### Source records
◇ ◇ ◇ ◇ ◇ ◇ ◇

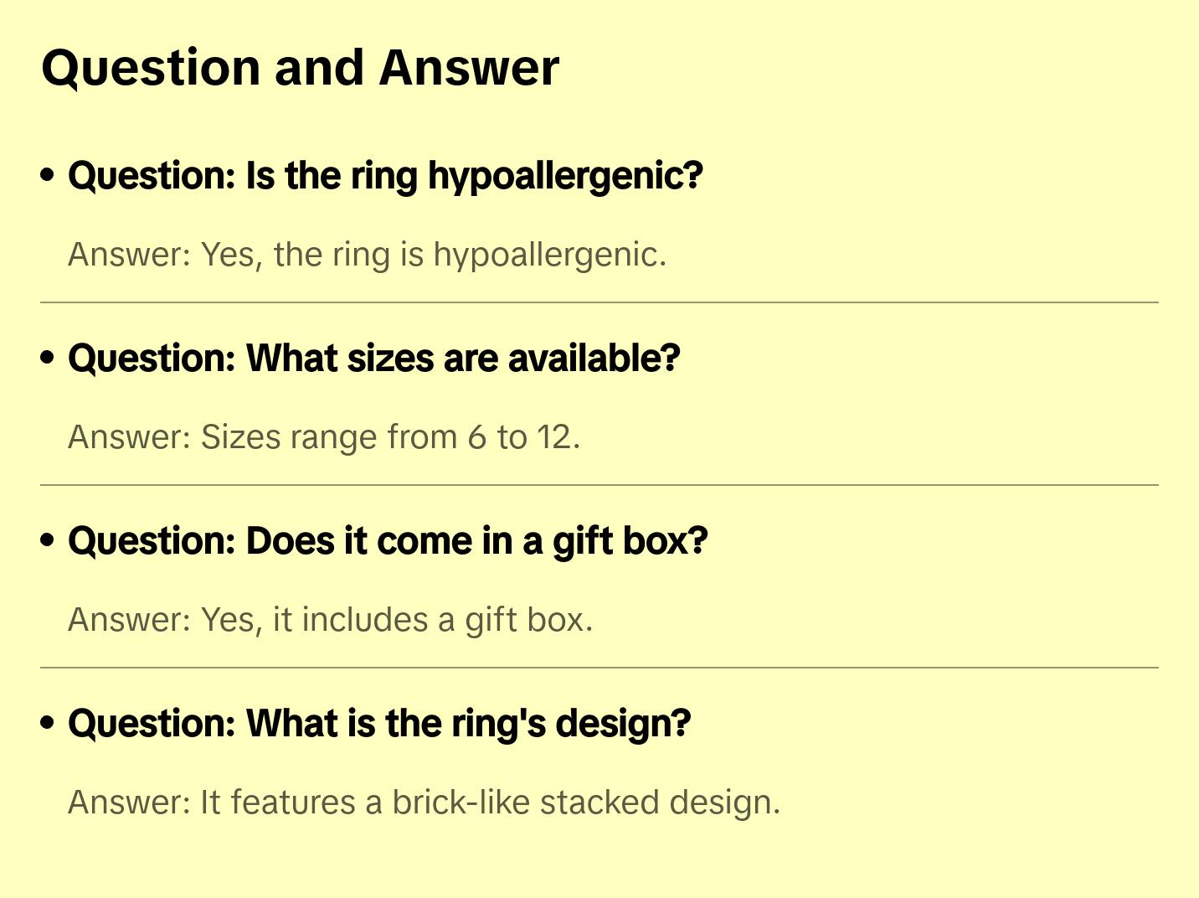The image size is (1199, 898).
Task: Click the divider line below the sizes answer
Action: coord(600,485)
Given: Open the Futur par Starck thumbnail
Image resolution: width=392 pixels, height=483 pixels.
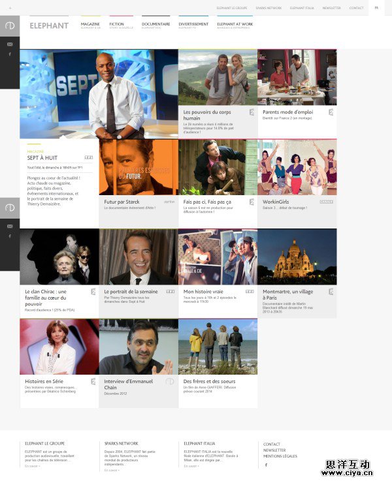Looking at the screenshot, I should click(139, 167).
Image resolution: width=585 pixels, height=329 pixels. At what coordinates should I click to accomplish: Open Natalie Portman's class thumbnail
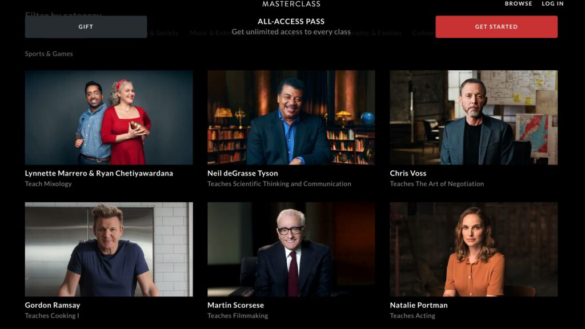pos(474,249)
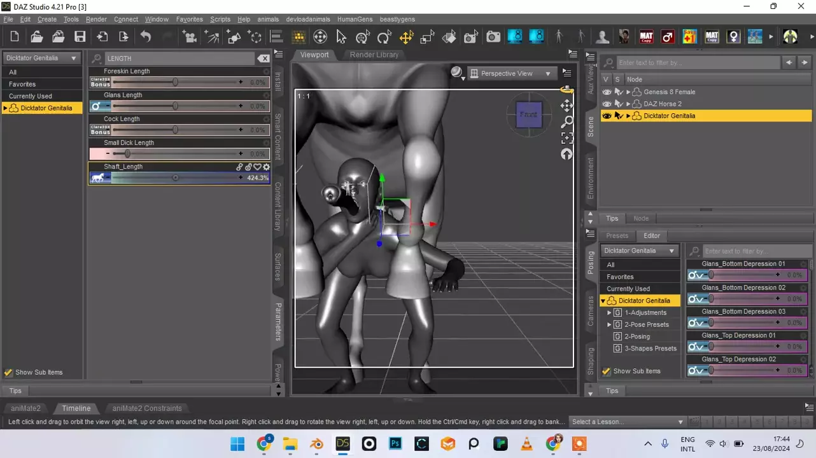Image resolution: width=816 pixels, height=458 pixels.
Task: Clear the LENGTH search filter
Action: (264, 59)
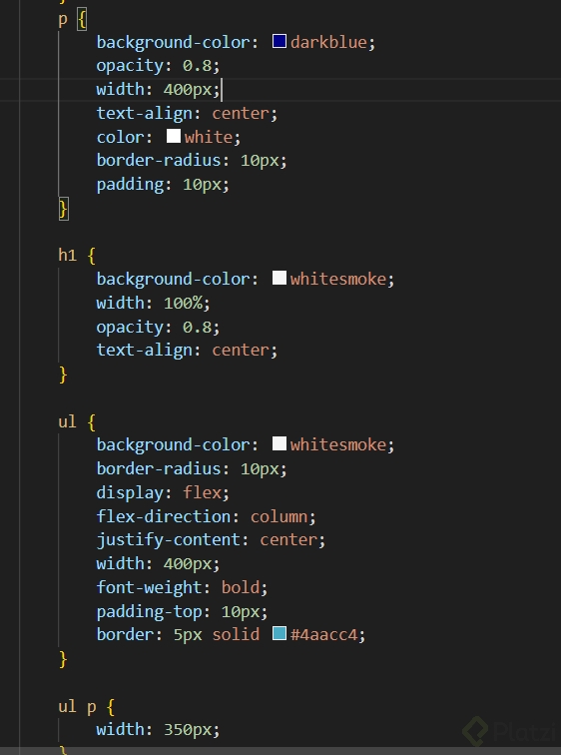Click the #4aacc4 border color swatch
This screenshot has width=561, height=755.
point(280,633)
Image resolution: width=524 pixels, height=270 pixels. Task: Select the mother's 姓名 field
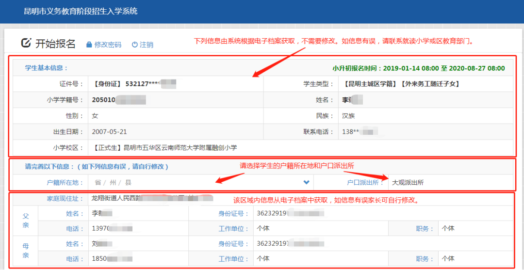click(138, 244)
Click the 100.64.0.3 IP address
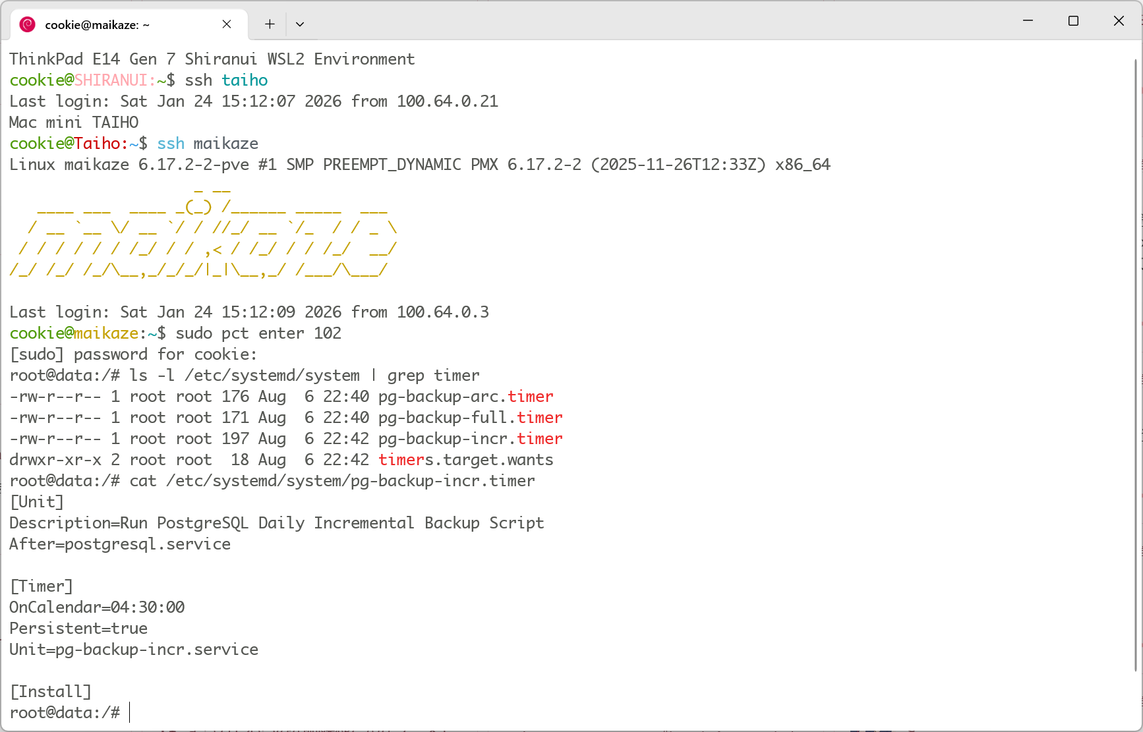The image size is (1143, 732). 442,312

◇ ◇ ◇ ◇ ◇ ◇ ◇

### Task
Update all of the lines above by replacing "thumbnail" with "preview image" wherever it appears, and change nothing else. Leave out the pictures.

### Full answer
The image size is (1199, 898).
Task: Click the divider line below the sizes answer
Action: coord(600,485)
Given: Open the Futur par Starck preview image
Image resolution: width=392 pixels, height=483 pixels.
Looking at the screenshot, I should click(139, 167).
Image resolution: width=585 pixels, height=329 pixels. At what coordinates should I click to accomplish: Open Natalie Portman's class preview image
pos(474,249)
Image resolution: width=816 pixels, height=458 pixels.
Task: Clear the LENGTH search filter
Action: (264, 59)
Click the #4aacc4 border color swatch
This screenshot has width=561, height=755.
point(280,633)
Image resolution: width=524 pixels, height=270 pixels. Task: Select the mother's 姓名 field
click(138, 244)
Click the 100.64.0.3 IP address
The image size is (1143, 732). 442,312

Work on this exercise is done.